2. Get in touch and get more feedback from the community. I assume this is already happening but sometimes I see new solutions coming up without really finding out what the problems are first.

Hello Kurt,

Thanks for your feedback on the article. Unfortunately, for various reasons, you don't seem to be as happy with the development of TYPO3 as we would like to see as TYPO3 project.

However, this seems to be much less due to the new direction and more due to the new technical challenges that have arisen in the last few years.

As someone who used TYPO3 for the first time almost 20 years ago, I know very well what you mean. However, it doesn't help if we, as a community product, don't evolve. Without breaking changes in the core, this is unfortunately not always possible. This is annoying for some, but not necessarily to change.

But of course we are aware of the issue and so we are glad that there are hosters who offer updates as easy as possible and also first SaaS solutions for TYPO3 are already on the market. In addition, the GmbH offers the ELTS to make it as easy as possible for existing users to perform updates at your pace.

However, all this should be seen independently of the Theme Based Roadmap.Especially since the roadamp also supports your wishes. The main point "Make TYPO3 easier to get started with and use" is by far not only aimed to new users, but also to existing ones. With the focus "DevOps Operation Optimizations" it is e.g. about simplifying the operation, which also includes updates. And "Improved TYPO3 Onboarding Materials" also helps to better introduce existing users to new versions.

Greetings

Volker

As a long time user of Typo3 I HAVE to reflect on this statemtent.

This is typical statement from a "Product Manager" - "We have to deliver something NEW".

The typical start into the desaster. The end of a good product.

I am 65 and in the IT since age of 17. I have seen many companies and organisatione gone bust. Because of the "we NEED to change it".

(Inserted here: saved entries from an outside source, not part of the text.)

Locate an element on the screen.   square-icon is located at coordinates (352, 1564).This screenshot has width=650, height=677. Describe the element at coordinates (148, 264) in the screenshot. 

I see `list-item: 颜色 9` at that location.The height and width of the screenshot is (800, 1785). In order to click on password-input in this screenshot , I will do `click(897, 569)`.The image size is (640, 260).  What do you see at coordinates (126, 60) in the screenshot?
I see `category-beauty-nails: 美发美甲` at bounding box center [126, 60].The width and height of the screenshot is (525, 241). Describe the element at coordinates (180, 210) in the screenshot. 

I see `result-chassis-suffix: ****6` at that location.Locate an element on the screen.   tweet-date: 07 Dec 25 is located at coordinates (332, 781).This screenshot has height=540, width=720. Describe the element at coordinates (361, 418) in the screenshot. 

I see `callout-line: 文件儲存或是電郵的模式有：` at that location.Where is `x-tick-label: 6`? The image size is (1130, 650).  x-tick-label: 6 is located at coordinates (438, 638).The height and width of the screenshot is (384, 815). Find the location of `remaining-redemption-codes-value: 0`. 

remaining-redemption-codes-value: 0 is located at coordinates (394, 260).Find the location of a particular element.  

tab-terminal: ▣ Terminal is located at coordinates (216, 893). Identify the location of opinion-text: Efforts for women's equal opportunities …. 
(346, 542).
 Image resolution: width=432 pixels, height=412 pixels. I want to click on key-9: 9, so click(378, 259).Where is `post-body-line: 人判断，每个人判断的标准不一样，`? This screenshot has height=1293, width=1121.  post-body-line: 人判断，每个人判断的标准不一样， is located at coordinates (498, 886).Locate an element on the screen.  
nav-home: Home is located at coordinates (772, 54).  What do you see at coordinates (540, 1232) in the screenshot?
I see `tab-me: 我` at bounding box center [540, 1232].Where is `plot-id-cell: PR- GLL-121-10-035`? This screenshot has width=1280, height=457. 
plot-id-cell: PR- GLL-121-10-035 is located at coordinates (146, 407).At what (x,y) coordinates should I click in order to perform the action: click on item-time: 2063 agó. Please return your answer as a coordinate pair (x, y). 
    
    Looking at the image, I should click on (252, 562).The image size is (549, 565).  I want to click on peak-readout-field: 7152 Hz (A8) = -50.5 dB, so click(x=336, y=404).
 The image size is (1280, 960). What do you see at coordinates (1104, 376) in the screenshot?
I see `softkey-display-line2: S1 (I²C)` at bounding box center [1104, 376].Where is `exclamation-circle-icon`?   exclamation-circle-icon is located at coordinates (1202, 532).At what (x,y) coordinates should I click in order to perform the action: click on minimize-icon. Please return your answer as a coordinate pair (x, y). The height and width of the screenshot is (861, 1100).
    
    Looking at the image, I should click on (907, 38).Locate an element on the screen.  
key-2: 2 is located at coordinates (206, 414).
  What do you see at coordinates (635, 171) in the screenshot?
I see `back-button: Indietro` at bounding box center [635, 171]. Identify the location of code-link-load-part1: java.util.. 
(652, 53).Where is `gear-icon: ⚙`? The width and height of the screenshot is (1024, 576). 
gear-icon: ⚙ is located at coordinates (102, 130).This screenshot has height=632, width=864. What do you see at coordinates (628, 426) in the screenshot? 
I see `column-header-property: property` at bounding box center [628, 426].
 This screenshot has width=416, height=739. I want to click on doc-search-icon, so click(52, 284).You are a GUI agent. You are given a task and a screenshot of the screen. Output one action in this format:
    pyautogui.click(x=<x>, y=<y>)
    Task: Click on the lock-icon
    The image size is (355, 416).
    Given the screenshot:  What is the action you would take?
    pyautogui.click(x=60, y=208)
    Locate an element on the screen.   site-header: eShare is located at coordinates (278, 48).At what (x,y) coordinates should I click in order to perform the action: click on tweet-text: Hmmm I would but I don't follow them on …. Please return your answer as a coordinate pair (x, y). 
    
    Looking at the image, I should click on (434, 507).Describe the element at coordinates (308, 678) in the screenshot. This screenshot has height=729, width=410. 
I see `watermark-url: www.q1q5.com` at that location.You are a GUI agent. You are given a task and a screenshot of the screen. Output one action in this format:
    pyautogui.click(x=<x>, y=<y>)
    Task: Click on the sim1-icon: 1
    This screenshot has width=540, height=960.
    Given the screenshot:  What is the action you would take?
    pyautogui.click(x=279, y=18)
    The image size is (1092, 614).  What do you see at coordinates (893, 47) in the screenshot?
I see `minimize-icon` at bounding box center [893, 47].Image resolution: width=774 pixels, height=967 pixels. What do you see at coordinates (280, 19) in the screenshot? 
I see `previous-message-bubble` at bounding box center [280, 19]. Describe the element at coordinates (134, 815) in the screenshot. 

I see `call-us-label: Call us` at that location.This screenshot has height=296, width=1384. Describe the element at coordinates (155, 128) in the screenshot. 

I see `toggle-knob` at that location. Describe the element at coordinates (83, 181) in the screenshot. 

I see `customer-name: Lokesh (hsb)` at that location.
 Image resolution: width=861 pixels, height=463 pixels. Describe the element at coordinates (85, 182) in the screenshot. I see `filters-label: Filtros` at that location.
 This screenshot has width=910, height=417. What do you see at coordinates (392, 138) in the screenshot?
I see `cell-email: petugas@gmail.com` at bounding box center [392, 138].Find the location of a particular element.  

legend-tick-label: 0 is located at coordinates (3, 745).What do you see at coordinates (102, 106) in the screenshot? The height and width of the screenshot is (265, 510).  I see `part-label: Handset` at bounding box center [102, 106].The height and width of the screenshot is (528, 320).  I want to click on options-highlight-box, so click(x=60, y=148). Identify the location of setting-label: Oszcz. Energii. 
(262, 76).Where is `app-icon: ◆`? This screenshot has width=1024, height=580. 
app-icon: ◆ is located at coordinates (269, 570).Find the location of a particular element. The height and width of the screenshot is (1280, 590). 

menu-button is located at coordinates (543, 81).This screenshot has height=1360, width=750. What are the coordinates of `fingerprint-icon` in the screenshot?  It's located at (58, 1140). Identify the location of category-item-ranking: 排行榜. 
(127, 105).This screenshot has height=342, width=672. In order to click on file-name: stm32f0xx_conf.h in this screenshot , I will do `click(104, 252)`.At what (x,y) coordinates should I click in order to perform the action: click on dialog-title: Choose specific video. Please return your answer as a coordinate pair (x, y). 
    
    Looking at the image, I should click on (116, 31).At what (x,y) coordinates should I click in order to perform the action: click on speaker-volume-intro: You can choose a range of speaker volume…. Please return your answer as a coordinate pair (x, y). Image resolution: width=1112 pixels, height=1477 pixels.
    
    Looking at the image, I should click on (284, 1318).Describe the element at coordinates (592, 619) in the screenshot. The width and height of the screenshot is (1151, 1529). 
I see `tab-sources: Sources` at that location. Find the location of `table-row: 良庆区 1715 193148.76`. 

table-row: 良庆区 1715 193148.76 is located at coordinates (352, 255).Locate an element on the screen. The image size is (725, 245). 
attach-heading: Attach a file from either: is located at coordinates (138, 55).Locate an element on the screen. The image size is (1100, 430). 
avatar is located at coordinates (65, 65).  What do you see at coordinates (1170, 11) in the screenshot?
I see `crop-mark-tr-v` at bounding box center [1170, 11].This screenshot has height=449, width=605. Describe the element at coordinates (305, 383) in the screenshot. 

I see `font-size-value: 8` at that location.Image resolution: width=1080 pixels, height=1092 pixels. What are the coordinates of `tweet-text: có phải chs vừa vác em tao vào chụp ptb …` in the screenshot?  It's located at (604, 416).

Why I am writing here today is, that the most important part in this "theme-base" (decades ago this was simply called vision, mission, strategie) approach ist missing:

THE EXISTING BASE.

You can find new users. But when you loose the exsting base, the new ones will not compensate for the loss of the old ones.

And you are on the best way to achieve this.

I tell you why.

I am struggling since about 3 month to get some existing installations upgraded. Installation they fitted their customers.

But let me begin at the start. Once I came to Typo3, because it was a CMS, that could be extended by extensions. EXTENSIONS where there for nearly everything. The could be integrated just by a simple click. And they worked. And if the blog system was not what we expected, whe just took another one. There where tens of thousand extensions for nearly everthing. Yeah not all always properly maintained, but most useable.

There where some updates to the core. Just download a file, unszip it change the link, run some upgrade routines, and you where done. A matter of hours.

Now, I have to install docker, DDev, Composer, Git, learn Linux, MariaDB, etc. I had to setup a separate PC - luckely a had one at spare - and update the HW.

JUST TO UPGRADE A RUNNING CMS.

All this was not necessary before: just download a package, unzip it and update some links!!

I am not a developer. I am just somebody who runs some sites for non-profit orgs.

How many - simlar to me - are out there, who simply run a system because it was easy and well documented to install, setup and run a good CMS?

By ignoring this base out there, and even worse, overwhellming them with the requirements you will loose them. Just because not everyone is willing the take the effort required to keep the pace. As it always proved correct "never touch a runnign system". Same as you never build a new home as long you don't need to.

So make a long story short.

Keep the strength of Typo3:

the existing user base, because they are your reputation.

Maintain your existing extension base, this is the value to you users.